Category Archives: Bonds

This Goose Is Cooked: “I’ve Never, Ever, Ever Seen Anything Like This Before”

“You have enormous buyers of debt meeting massive coordinated fiscal stimulus by governments across the globe. For bond investors, you’re caught between a rock and a hard place.”

With the Fed buying $622 billion in Treasury and MBS, a staggering 2.9% of US GDP, in just the past five days…

… any debate what to call the current phase of the Fed’s asset monetization – “NOT NOT-QE”, QE4, QE5, or just QEternity – can be laid to rest: because what the Fed is doing is simply Helicopter money, as it unleashes an unprecedented debt – and deficit – monetization program, one which is there to ensure that the trillions in new debt the US Treasury has to issue in the coming year to pay for the $2 (or is that $6) trillion stimulus package find a buyer, which with foreign central banks suddenly dumping US Treasuries

… would otherwise be quite problematic, even if it means the Fed’s balance sheet is going to hit $6 trillion in a few days.

The problem, at least for traders, is that this new regime is something they have never encountered before, because during prior instances of QE, Treasuries were a safe asset. Now, however, with fears that helicopter money will unleash a tsunami of so much debt not even the Fed will be able to contain it resulting in hyperinflation, everything is in flux, especially when it comes to triangulating pricing on the all important 10Y and 30Y Treasury.

Indeed, as Bloomberg writes today, core investor tenets such as what constitutes a safe asset, the value of bonds as a portfolio hedge, and expectations for returns over the next decade are all being thrown out as governments and central banks strive to avert a global depression.

And as the now infamous “Money Printer go Brrr” meme captures so well, underlying the uncertainty is the risk that trillions of dollars in monetary and fiscal stimulus, and even more trillions in debt, “could create an eventual inflation shock that will trigger losses for bondholders.”

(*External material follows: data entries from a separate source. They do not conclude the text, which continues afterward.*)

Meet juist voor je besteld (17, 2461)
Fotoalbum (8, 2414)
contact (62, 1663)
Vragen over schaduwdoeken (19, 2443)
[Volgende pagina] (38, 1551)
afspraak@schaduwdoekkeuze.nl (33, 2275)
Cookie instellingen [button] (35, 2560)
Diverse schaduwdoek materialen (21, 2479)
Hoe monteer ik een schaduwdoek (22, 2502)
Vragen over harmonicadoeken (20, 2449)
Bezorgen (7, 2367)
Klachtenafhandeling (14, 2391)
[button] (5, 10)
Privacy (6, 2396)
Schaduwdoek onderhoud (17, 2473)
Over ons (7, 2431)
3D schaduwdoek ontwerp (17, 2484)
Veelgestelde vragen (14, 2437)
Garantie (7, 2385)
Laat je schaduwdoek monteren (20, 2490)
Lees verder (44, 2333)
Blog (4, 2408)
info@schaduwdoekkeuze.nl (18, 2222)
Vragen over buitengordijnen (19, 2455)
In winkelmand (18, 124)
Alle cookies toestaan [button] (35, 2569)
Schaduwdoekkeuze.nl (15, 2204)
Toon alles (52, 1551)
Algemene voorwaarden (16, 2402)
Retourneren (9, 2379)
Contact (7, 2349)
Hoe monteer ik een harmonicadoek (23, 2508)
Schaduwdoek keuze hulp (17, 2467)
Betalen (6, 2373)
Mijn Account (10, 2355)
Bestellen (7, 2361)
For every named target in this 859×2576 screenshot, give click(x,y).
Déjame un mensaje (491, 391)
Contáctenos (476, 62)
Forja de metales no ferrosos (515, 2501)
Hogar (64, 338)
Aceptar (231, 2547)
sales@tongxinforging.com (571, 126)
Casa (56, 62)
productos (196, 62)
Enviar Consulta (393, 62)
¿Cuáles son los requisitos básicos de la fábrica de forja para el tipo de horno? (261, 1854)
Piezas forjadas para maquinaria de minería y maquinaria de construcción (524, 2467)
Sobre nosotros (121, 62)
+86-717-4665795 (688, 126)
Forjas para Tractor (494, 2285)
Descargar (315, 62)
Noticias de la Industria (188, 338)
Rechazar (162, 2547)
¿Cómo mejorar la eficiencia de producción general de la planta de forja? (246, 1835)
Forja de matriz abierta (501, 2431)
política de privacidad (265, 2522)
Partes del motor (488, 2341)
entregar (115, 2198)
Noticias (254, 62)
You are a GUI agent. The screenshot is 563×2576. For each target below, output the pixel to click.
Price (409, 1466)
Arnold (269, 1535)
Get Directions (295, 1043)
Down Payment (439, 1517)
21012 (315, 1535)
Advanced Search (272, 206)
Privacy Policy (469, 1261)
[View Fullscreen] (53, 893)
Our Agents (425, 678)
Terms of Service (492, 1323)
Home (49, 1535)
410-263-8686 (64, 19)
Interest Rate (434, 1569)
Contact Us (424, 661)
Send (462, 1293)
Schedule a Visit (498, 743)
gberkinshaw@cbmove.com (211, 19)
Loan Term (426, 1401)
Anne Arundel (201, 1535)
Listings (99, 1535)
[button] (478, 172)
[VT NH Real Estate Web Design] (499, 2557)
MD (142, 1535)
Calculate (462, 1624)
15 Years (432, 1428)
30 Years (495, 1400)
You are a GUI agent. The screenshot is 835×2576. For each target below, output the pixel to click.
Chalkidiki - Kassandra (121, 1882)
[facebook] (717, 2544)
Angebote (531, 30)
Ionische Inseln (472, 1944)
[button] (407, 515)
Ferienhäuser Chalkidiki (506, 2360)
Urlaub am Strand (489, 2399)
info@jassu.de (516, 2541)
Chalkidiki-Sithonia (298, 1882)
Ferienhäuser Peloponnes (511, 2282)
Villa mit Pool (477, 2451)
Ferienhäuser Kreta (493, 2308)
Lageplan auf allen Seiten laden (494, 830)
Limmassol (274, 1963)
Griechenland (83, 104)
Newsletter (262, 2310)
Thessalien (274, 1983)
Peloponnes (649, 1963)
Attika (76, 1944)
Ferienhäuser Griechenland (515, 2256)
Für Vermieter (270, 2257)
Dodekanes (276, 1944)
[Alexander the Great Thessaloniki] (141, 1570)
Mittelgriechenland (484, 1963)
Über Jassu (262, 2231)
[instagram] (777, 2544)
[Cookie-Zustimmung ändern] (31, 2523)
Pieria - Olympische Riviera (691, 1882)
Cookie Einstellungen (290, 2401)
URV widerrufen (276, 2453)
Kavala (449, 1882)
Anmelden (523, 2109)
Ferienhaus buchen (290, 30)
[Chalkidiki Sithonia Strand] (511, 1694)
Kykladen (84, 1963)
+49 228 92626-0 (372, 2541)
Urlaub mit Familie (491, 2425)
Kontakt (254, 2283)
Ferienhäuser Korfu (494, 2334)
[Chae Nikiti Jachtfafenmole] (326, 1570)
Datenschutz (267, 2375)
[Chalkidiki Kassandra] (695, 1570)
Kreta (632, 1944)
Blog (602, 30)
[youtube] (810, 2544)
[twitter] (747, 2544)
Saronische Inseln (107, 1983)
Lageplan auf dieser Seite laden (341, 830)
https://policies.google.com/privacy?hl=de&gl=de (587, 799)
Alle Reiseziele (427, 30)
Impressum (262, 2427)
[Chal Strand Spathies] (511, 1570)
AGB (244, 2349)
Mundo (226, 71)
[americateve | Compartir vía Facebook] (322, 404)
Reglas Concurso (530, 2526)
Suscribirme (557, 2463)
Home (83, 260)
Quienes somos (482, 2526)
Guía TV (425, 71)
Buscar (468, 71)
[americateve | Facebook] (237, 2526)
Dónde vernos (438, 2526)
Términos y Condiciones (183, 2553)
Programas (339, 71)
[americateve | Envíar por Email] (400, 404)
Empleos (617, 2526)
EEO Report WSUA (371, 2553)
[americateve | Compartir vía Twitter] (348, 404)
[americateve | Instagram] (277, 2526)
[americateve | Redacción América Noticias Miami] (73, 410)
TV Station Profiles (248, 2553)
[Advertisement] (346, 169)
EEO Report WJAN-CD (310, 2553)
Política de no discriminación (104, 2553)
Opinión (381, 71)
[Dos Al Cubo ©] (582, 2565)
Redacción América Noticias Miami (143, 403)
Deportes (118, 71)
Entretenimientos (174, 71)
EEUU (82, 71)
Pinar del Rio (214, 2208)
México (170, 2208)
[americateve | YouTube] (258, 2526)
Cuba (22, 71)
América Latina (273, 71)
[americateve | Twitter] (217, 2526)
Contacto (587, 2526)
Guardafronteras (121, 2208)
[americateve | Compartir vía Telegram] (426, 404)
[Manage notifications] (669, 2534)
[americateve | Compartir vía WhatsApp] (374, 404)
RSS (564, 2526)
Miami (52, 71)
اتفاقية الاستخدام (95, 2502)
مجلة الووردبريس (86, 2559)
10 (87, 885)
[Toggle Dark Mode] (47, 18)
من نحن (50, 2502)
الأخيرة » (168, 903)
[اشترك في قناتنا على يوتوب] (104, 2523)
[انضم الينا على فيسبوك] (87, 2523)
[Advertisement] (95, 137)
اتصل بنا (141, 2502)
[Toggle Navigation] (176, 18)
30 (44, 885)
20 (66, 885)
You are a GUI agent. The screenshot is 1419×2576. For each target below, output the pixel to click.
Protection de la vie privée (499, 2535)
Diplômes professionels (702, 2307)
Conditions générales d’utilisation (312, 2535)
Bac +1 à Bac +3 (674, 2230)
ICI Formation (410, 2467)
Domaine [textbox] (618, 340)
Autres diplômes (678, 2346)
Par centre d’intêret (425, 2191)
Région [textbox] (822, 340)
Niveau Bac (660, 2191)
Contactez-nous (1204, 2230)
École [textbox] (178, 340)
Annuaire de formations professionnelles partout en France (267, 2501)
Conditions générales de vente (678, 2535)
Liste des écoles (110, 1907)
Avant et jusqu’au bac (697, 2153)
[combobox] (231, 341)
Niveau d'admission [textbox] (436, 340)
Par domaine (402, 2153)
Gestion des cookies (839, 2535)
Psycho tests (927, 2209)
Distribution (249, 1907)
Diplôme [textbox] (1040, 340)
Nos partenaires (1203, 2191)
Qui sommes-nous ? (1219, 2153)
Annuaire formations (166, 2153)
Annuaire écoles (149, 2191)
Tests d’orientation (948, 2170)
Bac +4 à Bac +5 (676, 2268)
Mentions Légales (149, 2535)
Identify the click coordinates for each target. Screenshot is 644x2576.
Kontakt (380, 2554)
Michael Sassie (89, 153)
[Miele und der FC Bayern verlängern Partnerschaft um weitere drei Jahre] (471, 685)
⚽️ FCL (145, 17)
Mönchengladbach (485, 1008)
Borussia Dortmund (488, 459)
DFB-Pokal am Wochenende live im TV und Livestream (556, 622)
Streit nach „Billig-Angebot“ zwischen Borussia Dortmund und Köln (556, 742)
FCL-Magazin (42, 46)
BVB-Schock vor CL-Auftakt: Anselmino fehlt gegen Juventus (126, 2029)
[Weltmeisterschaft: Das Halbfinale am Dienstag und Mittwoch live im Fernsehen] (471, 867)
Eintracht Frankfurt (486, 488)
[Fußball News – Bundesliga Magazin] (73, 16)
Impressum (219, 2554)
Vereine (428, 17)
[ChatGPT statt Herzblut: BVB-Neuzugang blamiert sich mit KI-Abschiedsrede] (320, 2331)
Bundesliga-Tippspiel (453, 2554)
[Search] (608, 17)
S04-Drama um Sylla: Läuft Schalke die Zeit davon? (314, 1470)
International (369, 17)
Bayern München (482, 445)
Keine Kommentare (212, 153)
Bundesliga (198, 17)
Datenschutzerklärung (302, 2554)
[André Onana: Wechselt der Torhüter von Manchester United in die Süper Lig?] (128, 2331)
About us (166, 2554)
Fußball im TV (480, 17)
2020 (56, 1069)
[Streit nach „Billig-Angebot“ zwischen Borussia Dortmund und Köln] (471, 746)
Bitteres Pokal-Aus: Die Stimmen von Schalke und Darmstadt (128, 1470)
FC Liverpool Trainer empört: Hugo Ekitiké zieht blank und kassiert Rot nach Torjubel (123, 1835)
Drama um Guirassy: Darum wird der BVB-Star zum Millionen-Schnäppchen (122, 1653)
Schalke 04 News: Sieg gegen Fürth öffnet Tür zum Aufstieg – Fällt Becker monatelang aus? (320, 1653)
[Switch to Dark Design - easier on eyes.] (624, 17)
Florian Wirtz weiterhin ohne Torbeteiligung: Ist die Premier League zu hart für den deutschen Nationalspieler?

Needless to say, traders are shocked as for the first time in over a decade, they actually have to think:

“You have enormous buyers of debt meeting massive coordinated fiscal stimulus by governments across the globe. For bond investors, you’re caught between a rock and a hard place.”

And while equity investors may be confident that in the long run, hyperinflation results in positive real returns if one sticks with stocks, the Weimar case showed that that is not the case. But that is a topic for another day. For now we will focus on bond traders, who are finding the current money tsunami unlike anything they have seen before.

Indeed, while past quantitative easing programs have led to similar concerns, this emergency response is different because it’s playing out in weeks rather than months and limits on QE bond purchases have quickly been scrapped.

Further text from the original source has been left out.